GRAMMAR PROBLEMS TO LOOK FOR BEFORE HANDING IN PAPERS:

1. Use Italics on book names, journal names, magazine names, newspaper names (except the city, e.g., Cleveland Express but New York Times), ships’ names

2. There/Their   (There is/was, they are there) (Their place, their pen, their country)

3. It’s/its   (It’s = It is) (Its place, its soldiers, its organization)

4. Bob’s/farmers’  (Bob’s = single) (farmers’ = plural)  Bob’s dog/ farmers’ farms

5. Hyphens =    low-scale, stone-lined, strong-minded

6. A Dash is two hyphens together:    their country—right or wrong

7. Commas and periods,  e.g., Their general, Richard Jones, was killed.    John Proctor, who was a successful farmer, was arrested.
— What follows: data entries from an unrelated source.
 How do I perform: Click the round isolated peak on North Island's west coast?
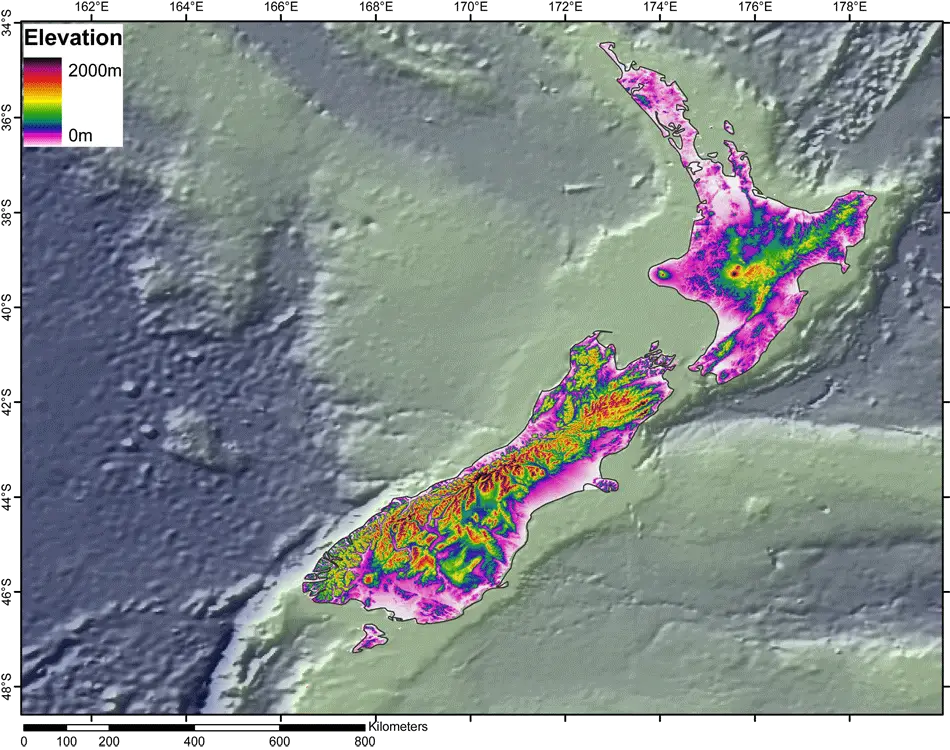[661, 273]

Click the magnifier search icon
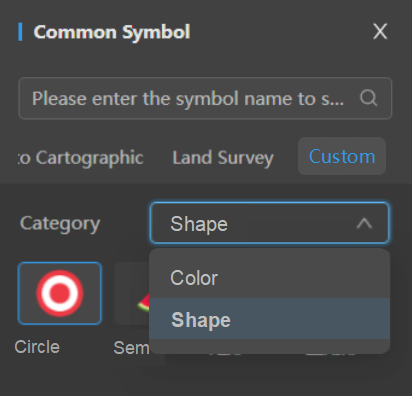click(x=368, y=98)
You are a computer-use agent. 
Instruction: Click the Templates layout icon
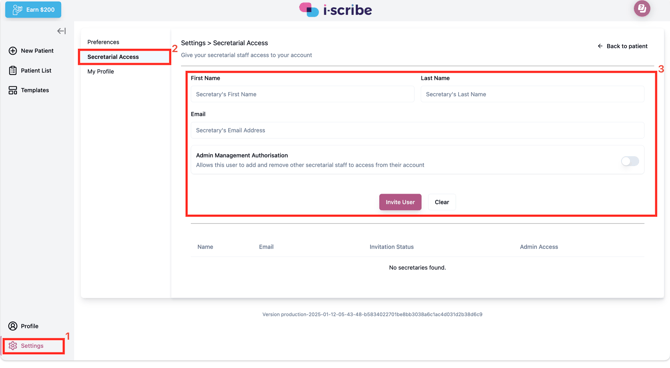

8. Colons and semi-colons, e.g., Three things happened:  first; second; third.

9. Full sentences, not fragments

10. Capital letters for specific events, titles—e.g., General Smith, Senator McCarthy, the Depression, World War II, the White House, the New Deal, the Cold War

11. Who and whom—who are (subject); to whom I am speaking (not subject)

12.  Numbers under 10 write out, 10 and over use the number itself.

13.  Numbers and dates that start a sentence must be written out.

14.  to/too—e.g., to look for something;  too = also   (He went too.)

15. Quotation marks should be outside punctuation--    “ too,”   “end.”

16. Don’t mix past and present verbs in a paragraph—mostly all past in history.